-- start Page --

Each frequency $f_i$ induces a period length $p_i$. After zero-padding $X_{\rm 1D}$ if necessary, the data is reshaped into $k$ 2D tensors:

$$X_{\rm 2D}^i = \mathrm{Reshape}_{(p_i, f_i)}\bigl(\mathrm{Padding}(X_{\rm 1D})\bigr) \in \mathbb{R}^{p_i \times f_i \times C},\quad i=1,\dots,k. \tag{2}$$

Columns ($p_i$) in each tensor capture intraperiod variations (within one period), while rows ($f_i$) encode interperiod variations (across period repetitions). This reframing exposes both types of temporal structure to 2D convolutional processing.

2. Network Architecture and TimesBlock

TimesNet comprises a stack of $L$ residual TimesBlocks, each operating on the 1D sequence representation. For block $l$, the pipeline is as follows:

$$\begin{aligned} (A^{l-1}, \{f_i, p_i\}_{i=1}^k) &= \mathrm{Period}(X_{\rm 1D}^{l-1}), \ X_{\rm 2D}^{l,i} &= \mathrm{Reshape}_{(p_i, f_i)}(\mathrm{Padding}(X_{\rm 1D}^{l-1})), \ \widehat X_{\rm 2D}^{l,i} &= \mathrm{Inception}(X_{\rm 2D}^{l,i}), \ \widehat X_{\rm 1D}^{l,i} &= \mathrm{Trunc}( \mathrm{Reshape}_{(1, p_i f_i)} (\widehat X_{\rm 2D}^{l,i}) ), \ \alpha_i &= \frac{\exp(A^{l-1}_{f_i})}{\sum_{j=1}^k\exp(A^{l-1}_{f_j})}, \ X_{\rm 1D}^l &= \sum_{i=1}^k \alpha_i \widehat X_{\rm 1D}^{l,i}. \end{aligned} \tag{3}$$

$$X_{\rm 1D}^l \longleftarrow X_{\rm 1D}^l + X_{\rm 1D}^{l-1}. \tag{4}$$

Key components:

• Adaptive multi-periodicity: Period sets $\{p_i\}$ and their importances $\{\alpha_i\}$ are re-estimated in every block using FFT outputs.
• Inception-style 2D module: Each $\mathrm{Inception}(\cdot)$ applies four parallel 2D convolutions ($1\times1$, $3\times3$, $5\times5$ kernels, plus a pooling branch), with $1\times1$ bottlenecks. Parameters are shared across all $k$ period tensors, decoupling model size from $k$.

-- end Page --

_To-do list:_
A – Retype the stretch of the TimesNet passage from "TimesNet comprises a" through "using FFT outputs.".
B – In one to three sentences, explain why, according to the TimesNet passage, the model's size does not grow with the number of periods k.

-- start Supplied information --

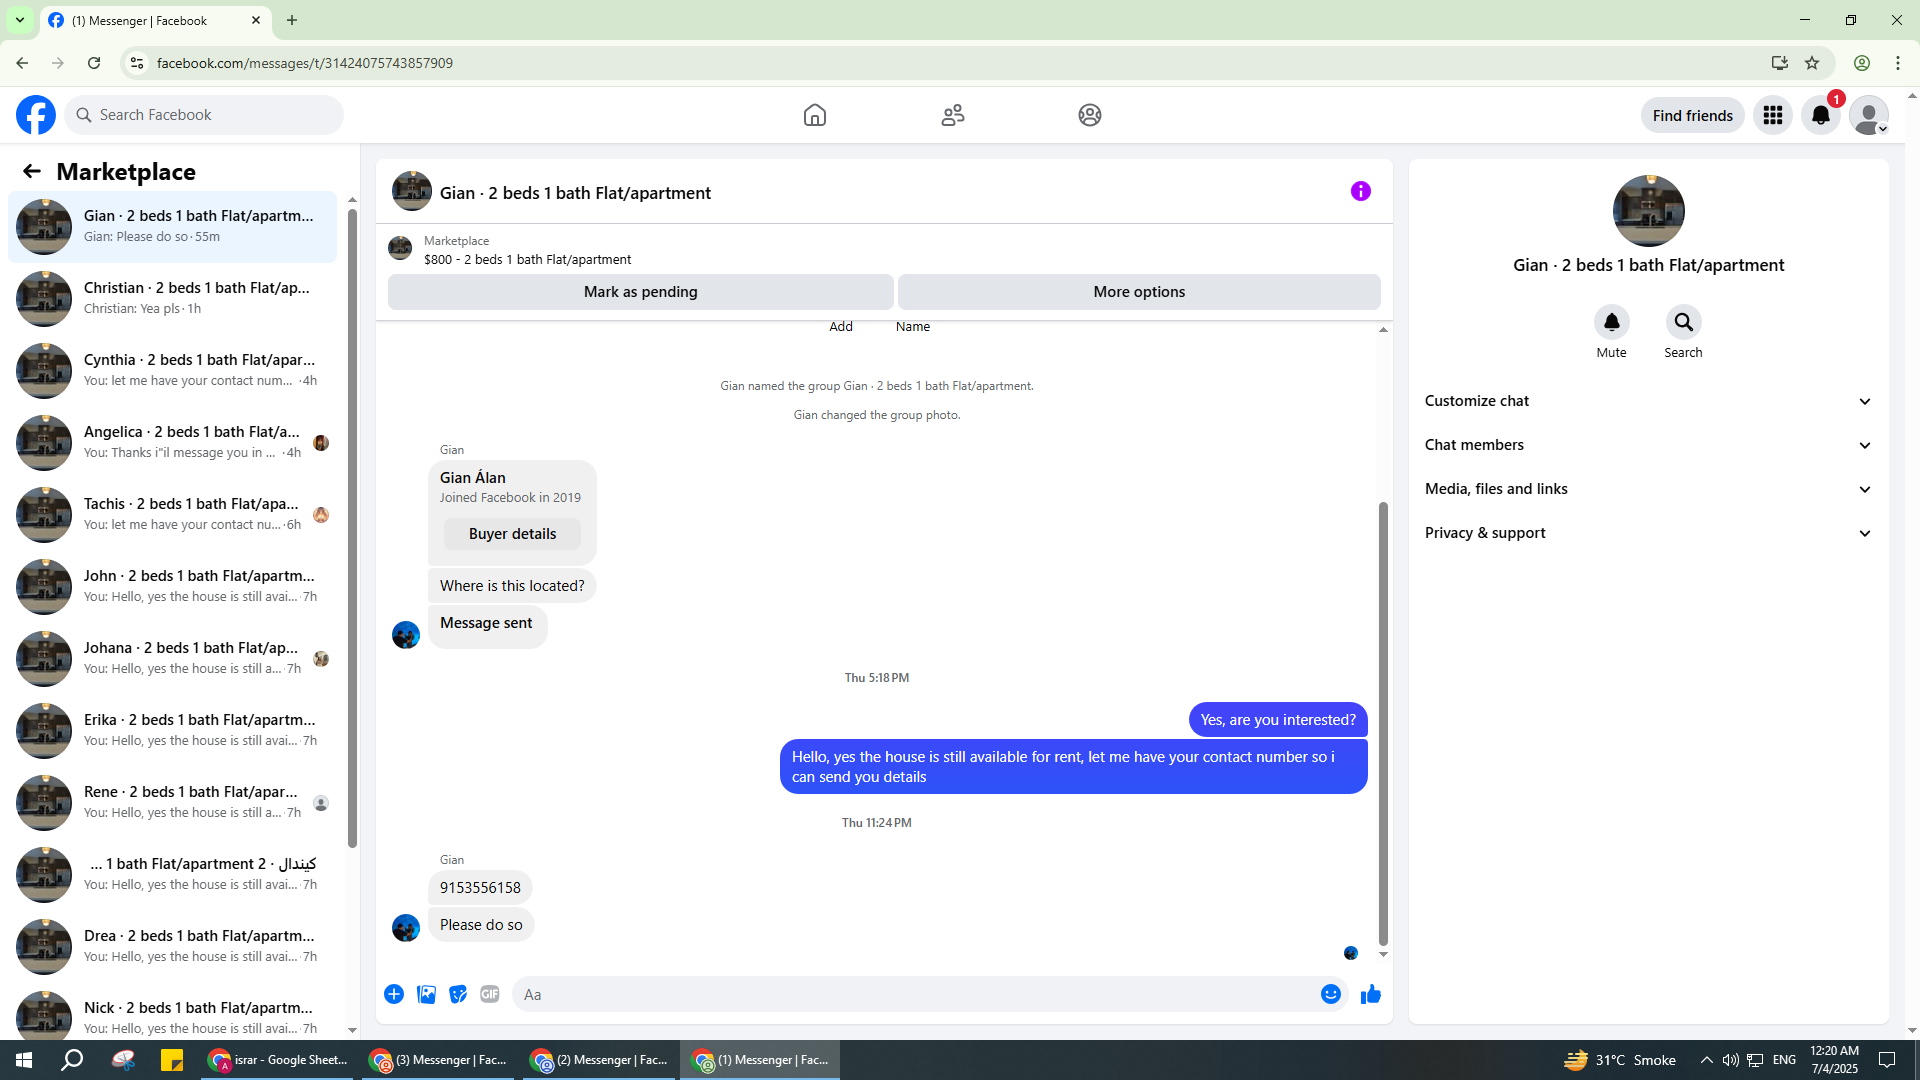Open Facebook notifications bell

click(x=1820, y=115)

-- end Supplied information --

_Answers to the problems:_
A –
TimesNet comprises a stack of $L$ residual TimesBlocks, each operating on the 1D sequence representation. For block $l$, the pipeline is as follows:

$$\begin{aligned} (A^{l-1}, \{f_i, p_i\}_{i=1}^k) &= \mathrm{Period}(X_{\rm 1D}^{l-1}), \ X_{\rm 2D}^{l,i} &= \mathrm{Reshape}_{(p_i, f_i)}(\mathrm{Padding}(X_{\rm 1D}^{l-1})), \ \widehat X_{\rm 2D}^{l,i} &= \mathrm{Inception}(X_{\rm 2D}^{l,i}), \ \widehat X_{\rm 1D}^{l,i} &= \mathrm{Trunc}( \mathrm{Reshape}_{(1, p_i f_i)} (\widehat X_{\rm 2D}^{l,i}) ), \ \alpha_i &= \frac{\exp(A^{l-1}_{f_i})}{\sum_{j=1}^k\exp(A^{l-1}_{f_j})}, \ X_{\rm 1D}^l &= \sum_{i=1}^k \alpha_i \widehat X_{\rm 1D}^{l,i}. \end{aligned} \tag{3}$$

$$X_{\rm 1D}^l \longleftarrow X_{\rm 1D}^l + X_{\rm 1D}^{l-1}. \tag{4}$$

Key components:

• Adaptive multi-periodicity: Period sets $\{p_i\}$ and their importances $\{\alpha_i\}$ are re-estimated in every block using FFT outputs.

B – Each Inception module's parameters are shared across all k period tensors. Processing more period tensors therefore adds no parameters, so model size is decoupled from k.